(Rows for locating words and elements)

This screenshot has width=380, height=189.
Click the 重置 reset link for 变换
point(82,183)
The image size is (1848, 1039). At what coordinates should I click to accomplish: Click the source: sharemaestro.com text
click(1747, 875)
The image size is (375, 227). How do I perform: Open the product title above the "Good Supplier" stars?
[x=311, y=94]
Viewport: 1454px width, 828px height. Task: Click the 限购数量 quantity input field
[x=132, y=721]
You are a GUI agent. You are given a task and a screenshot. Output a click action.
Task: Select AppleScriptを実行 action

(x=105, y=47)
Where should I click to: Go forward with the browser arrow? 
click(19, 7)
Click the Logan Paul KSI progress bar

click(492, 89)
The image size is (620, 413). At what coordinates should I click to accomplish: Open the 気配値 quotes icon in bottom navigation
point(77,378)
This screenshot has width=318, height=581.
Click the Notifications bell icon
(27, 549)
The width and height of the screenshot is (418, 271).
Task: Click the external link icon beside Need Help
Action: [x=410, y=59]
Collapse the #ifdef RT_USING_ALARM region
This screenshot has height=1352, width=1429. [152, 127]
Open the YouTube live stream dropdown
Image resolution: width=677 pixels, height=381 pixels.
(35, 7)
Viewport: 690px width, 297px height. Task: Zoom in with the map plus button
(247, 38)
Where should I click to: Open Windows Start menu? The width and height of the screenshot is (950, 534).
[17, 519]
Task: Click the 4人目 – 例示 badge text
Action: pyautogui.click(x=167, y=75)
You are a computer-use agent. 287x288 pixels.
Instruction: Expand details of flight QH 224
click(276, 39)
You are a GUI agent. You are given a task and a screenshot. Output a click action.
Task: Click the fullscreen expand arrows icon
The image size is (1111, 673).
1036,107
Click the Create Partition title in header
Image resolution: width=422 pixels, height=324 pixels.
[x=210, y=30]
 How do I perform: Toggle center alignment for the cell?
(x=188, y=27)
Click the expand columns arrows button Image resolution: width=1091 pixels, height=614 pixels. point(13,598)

[Given request]: Copy out again the rows from the line containing "Viewport: 690px width, 297px" through the end of the rows, including both ends.

[Solution]:
Viewport: 690px width, 297px height. Task: Zoom in with the map plus button
(247, 38)
Where should I click to: Open Windows Start menu? The width and height of the screenshot is (950, 534).
[17, 519]
Task: Click the 4人目 – 例示 badge text
Action: pyautogui.click(x=167, y=75)
You are a computer-use agent. 287x288 pixels.
Instruction: Expand details of flight QH 224
click(276, 39)
You are a GUI agent. You are given a task and a screenshot. Output a click action.
Task: Click the fullscreen expand arrows icon
The image size is (1111, 673).
1036,107
Click the Create Partition title in header
Image resolution: width=422 pixels, height=324 pixels.
[x=210, y=30]
 How do I perform: Toggle center alignment for the cell?
(x=188, y=27)
Click the expand columns arrows button Image resolution: width=1091 pixels, height=614 pixels. point(13,598)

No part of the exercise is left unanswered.